Comment by micw

Comment by micw 4 days ago

7 replies

With this technology, one could produce high quality audio books without having access to high quality narrators by annotating the books with the voice, speed and such things.

I wonder if a standardized markup exists to do so.

albert_e 4 days ago

There is SSML for speech markup to indicate various characters of speech like whispers, pronunciation, pace, emphasis, etc.

With LLMs proving to be very good at generating code, it may be reasonable to assume they can get good at generating SSML as well.

Not sure if there is a more direct way to channel the interpretation of the tone/context/emotion etc from prose into generated voice qualities.

If we train some models on ebooks along with their professionally produced human-narrated audiobooks, with enough variety and volume of training data, the models might capture the essence of that human-interpretation of written text? Just maybe?

Amazon with its huge collection of Audible + Kindle library -- if it can do this without violating any rights -- has a huge corpus for this. They already have "whispersync" which is a feature that syncs text in a kindle ebook with words in corresponding audible audiobook.

  • micw 4 days ago

    Good points, thank you! I just tested it. While ChatGPT was very good in adding generic (textual) annotations, the result for generating SSML where very poor (lack of voice names, lack of distinction between narrator and character etc).
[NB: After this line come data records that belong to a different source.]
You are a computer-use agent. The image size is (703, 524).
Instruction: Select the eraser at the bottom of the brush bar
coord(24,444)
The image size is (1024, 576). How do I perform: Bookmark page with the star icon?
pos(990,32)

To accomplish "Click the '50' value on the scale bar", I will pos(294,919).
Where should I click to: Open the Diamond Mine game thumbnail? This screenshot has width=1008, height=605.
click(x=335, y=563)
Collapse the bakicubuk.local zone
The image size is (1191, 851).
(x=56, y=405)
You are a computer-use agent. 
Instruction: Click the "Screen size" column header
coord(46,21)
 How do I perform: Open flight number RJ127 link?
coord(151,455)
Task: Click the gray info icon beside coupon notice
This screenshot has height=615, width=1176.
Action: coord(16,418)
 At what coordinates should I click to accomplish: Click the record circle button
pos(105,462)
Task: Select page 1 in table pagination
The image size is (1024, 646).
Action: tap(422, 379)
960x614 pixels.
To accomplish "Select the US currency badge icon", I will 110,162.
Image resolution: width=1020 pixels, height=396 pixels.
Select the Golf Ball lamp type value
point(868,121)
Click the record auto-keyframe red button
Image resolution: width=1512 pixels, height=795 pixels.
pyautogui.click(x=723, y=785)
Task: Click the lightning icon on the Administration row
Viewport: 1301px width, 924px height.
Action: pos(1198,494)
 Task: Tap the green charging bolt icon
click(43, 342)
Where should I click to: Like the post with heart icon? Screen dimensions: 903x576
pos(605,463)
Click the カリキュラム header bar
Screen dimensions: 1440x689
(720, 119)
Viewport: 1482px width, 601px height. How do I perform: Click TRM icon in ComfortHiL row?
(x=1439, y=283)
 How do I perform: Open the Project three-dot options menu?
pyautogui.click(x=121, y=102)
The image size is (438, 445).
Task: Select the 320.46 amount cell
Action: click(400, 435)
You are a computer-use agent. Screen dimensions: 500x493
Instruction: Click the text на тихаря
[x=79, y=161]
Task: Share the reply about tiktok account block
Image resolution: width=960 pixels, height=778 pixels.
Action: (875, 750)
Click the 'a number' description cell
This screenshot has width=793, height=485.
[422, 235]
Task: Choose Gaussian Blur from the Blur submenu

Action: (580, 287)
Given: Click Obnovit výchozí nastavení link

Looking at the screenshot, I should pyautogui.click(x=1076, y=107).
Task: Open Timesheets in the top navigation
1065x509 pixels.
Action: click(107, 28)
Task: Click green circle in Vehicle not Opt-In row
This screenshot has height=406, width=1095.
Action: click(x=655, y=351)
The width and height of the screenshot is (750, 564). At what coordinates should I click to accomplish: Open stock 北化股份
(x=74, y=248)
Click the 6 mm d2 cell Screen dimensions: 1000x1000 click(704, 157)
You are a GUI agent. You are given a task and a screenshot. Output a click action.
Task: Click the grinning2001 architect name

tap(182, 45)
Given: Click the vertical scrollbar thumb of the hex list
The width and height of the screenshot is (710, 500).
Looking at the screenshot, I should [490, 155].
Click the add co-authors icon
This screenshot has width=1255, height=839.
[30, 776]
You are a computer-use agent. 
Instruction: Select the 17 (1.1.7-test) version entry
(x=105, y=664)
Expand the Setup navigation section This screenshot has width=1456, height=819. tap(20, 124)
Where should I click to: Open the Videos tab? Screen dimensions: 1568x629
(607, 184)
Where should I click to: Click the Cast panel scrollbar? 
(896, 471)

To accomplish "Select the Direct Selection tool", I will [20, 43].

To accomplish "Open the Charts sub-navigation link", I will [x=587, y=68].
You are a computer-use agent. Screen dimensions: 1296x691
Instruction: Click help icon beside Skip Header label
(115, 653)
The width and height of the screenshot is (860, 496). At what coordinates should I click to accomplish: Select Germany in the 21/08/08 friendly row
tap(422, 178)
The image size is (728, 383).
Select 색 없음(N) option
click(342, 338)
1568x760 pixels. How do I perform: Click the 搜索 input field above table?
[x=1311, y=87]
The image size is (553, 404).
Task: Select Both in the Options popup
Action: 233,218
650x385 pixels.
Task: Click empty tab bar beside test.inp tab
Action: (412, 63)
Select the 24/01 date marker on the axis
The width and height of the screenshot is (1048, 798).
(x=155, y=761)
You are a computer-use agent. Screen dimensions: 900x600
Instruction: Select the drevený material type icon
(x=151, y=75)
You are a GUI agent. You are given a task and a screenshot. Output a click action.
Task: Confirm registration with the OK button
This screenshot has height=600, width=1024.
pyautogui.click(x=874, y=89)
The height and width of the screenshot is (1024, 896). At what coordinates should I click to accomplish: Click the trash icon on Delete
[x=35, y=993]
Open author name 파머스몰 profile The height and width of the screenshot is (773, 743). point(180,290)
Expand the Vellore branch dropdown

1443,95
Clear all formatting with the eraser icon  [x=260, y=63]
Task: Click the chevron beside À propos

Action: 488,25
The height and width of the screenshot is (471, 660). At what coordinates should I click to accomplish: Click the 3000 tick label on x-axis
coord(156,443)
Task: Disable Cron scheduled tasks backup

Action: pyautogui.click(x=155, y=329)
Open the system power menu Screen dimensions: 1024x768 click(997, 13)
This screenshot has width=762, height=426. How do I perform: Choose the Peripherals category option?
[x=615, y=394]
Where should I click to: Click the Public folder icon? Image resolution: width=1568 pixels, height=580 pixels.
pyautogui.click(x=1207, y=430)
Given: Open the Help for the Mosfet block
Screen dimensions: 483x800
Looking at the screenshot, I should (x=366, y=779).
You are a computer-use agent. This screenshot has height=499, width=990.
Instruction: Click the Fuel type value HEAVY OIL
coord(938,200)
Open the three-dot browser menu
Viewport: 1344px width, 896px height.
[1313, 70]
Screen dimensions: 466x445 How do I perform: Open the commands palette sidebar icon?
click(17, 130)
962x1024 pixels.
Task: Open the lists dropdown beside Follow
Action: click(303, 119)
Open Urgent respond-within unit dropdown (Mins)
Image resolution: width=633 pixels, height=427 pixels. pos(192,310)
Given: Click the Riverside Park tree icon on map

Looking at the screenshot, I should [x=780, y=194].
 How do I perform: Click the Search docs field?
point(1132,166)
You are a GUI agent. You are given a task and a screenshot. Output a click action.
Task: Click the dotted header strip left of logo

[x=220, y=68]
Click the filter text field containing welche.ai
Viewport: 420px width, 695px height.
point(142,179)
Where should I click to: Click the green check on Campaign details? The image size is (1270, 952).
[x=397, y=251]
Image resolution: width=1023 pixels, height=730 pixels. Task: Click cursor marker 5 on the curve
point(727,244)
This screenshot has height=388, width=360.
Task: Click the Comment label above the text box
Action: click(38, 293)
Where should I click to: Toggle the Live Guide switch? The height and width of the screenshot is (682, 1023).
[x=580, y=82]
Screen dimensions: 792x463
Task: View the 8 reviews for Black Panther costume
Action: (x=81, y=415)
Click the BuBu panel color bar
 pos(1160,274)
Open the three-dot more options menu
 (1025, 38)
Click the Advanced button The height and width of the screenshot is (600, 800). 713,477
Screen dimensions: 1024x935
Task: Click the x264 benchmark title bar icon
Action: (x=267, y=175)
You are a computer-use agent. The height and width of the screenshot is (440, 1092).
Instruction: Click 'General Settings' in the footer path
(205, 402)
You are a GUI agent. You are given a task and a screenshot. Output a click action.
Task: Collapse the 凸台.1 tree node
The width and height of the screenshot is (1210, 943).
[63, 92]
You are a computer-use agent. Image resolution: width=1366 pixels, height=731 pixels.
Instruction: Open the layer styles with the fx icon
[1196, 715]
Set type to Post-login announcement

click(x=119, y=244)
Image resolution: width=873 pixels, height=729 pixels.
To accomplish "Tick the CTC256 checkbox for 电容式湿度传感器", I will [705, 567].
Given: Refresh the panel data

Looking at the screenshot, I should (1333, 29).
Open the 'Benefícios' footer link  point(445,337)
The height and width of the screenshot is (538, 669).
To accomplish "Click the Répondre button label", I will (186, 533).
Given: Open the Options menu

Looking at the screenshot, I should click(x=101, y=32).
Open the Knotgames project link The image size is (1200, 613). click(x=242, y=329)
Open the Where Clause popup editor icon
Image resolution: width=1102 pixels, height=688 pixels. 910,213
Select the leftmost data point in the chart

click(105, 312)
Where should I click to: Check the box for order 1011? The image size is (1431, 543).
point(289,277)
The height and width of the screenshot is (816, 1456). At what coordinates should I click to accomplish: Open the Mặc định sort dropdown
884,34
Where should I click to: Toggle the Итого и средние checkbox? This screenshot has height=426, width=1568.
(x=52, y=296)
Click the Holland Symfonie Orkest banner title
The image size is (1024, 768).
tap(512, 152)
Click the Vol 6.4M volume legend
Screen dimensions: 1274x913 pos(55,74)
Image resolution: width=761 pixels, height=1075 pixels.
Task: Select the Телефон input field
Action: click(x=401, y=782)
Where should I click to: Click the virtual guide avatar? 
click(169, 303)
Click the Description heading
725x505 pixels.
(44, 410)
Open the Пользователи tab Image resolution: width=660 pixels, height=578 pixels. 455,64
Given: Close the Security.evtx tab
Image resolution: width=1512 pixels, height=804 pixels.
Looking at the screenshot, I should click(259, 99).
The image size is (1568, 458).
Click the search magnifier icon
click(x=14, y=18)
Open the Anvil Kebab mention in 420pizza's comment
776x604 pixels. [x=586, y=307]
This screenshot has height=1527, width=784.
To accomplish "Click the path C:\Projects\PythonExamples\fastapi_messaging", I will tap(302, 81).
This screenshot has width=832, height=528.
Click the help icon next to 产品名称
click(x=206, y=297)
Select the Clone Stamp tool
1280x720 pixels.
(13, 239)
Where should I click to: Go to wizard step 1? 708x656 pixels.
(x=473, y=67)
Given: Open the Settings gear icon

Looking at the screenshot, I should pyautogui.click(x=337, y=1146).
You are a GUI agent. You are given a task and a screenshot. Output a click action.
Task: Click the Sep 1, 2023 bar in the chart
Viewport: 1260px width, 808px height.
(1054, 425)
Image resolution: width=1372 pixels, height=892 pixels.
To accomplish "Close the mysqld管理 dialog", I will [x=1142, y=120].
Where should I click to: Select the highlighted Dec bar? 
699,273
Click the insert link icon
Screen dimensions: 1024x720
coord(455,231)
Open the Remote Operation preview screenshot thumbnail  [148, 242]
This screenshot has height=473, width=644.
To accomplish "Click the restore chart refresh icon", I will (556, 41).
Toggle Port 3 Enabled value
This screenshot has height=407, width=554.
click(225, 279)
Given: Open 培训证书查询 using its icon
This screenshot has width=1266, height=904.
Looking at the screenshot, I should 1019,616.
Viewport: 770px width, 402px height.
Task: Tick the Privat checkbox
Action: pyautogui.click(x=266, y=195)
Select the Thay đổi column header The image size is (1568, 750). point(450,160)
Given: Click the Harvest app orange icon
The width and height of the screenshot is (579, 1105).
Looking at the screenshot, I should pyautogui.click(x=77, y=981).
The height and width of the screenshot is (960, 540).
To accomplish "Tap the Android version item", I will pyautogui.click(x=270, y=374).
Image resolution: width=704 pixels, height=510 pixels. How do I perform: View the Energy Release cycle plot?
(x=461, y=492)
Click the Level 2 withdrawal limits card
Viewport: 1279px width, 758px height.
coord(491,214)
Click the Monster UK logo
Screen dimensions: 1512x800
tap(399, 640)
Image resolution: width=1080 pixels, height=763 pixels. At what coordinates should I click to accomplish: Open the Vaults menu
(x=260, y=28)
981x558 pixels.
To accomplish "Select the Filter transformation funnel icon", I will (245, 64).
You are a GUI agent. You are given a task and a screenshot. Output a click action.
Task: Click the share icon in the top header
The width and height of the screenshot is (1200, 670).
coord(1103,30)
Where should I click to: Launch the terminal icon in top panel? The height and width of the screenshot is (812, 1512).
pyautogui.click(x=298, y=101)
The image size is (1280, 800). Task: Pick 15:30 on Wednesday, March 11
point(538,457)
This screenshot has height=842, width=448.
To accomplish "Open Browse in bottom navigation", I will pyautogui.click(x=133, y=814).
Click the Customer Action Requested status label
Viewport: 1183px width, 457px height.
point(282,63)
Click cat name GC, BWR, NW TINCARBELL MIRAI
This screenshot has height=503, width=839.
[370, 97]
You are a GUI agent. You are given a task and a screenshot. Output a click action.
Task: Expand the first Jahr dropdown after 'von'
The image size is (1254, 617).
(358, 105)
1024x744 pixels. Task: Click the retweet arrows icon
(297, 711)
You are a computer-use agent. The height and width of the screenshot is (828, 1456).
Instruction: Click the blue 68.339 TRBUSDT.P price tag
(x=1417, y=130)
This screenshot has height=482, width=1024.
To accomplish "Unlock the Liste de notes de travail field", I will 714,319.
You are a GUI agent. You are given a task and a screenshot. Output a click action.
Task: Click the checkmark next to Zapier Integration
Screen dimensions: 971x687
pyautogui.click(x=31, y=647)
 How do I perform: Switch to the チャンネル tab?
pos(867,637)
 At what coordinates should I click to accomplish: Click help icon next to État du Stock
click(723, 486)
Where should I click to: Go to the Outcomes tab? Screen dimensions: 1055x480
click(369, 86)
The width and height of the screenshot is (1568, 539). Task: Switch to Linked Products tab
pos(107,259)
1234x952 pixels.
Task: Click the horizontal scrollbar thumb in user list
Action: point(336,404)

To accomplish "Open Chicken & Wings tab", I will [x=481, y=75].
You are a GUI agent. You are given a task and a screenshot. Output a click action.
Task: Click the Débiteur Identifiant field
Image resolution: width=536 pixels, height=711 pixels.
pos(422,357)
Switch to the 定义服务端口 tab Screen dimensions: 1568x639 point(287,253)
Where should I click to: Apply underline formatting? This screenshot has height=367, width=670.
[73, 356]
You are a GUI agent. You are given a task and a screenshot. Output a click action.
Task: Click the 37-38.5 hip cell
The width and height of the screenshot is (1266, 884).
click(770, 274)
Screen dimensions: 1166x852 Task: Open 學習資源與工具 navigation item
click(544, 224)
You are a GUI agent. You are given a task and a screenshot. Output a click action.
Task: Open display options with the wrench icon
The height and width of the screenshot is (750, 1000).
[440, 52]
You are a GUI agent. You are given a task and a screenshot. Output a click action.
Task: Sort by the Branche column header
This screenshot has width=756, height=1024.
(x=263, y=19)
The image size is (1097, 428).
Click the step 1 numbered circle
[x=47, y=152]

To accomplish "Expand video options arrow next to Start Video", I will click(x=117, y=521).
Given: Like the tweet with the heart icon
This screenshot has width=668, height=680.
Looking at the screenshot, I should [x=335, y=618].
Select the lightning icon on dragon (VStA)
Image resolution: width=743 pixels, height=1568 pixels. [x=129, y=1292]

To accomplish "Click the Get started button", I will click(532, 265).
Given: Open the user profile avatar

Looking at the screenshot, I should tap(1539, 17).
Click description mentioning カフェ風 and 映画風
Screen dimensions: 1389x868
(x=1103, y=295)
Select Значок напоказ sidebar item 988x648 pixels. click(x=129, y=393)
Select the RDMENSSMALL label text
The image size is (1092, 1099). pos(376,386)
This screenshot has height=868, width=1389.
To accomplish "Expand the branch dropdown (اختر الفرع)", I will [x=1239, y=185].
    Probably the results with a model trained for this plus human audit could lead to very good results.

pegasus 4 days ago

They still wouldn't be high quality. It's just not possible to capture the precise tone of voice in an annotation, and that precision I believe really makes a difference. My experience is that the deeper the narrator understands the text and conveys that understanding, the easier it becomes for me to absorb that information.

  • vasco 4 days ago

    Have you tried those "podcast from a paper" models? They do some of the things you are saying they don't, although it's not 100% it's also miles ahead of for example human Polish TV lectors, or other monotone style narrations.

KeplerBoy 4 days ago

Don't end to end trained models already do this to some extent? Like raising the pitch towards a question mark, like a human would.

TortoiseTTS has a few examples under prompt engineering on their demo site: https://nonint.com/static/tortoise_v2_examples.html

  • micw 4 days ago

    That's a bit of basic and random. Some models have the features you describe. From the better models you get a slightly different voice for text in quotes.

    But the difference to good audio books is that you have * different voices for the narrator and each character * different emotions and/or speed in certain situations.

    I guess you could use a LLM to "understand" and annotate an existing book if there's a markup and then use TTS to create an audio book from it and so automate most of the the process.

    • micw 4 days ago

      Edit: I actually tried this. I prompted in ChatGPT:

      "Annotate the following text with speakers and emotions so that it can be turned into an audiobook via TTS", followed by a short text from "The Hobbit" (The "Good morning scene"). The result is very good.